┏━━

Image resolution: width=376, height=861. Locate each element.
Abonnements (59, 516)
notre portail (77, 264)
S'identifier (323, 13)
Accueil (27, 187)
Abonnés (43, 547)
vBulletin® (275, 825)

┗━━
┏━━

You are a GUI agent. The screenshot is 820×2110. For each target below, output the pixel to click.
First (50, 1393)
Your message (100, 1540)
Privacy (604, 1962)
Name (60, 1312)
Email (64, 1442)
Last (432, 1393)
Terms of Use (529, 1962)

┗━━

PROBLEM STATEMENT: After locating the line holding "Your message (100, 1540)" above, output exactly that line and every line after it through the line holding "Terms of Use (529, 1962)". Include nothing else.

WRITTEN RESPONSE:
Your message (100, 1540)
Privacy (604, 1962)
Name (60, 1312)
Email (64, 1442)
Last (432, 1393)
Terms of Use (529, 1962)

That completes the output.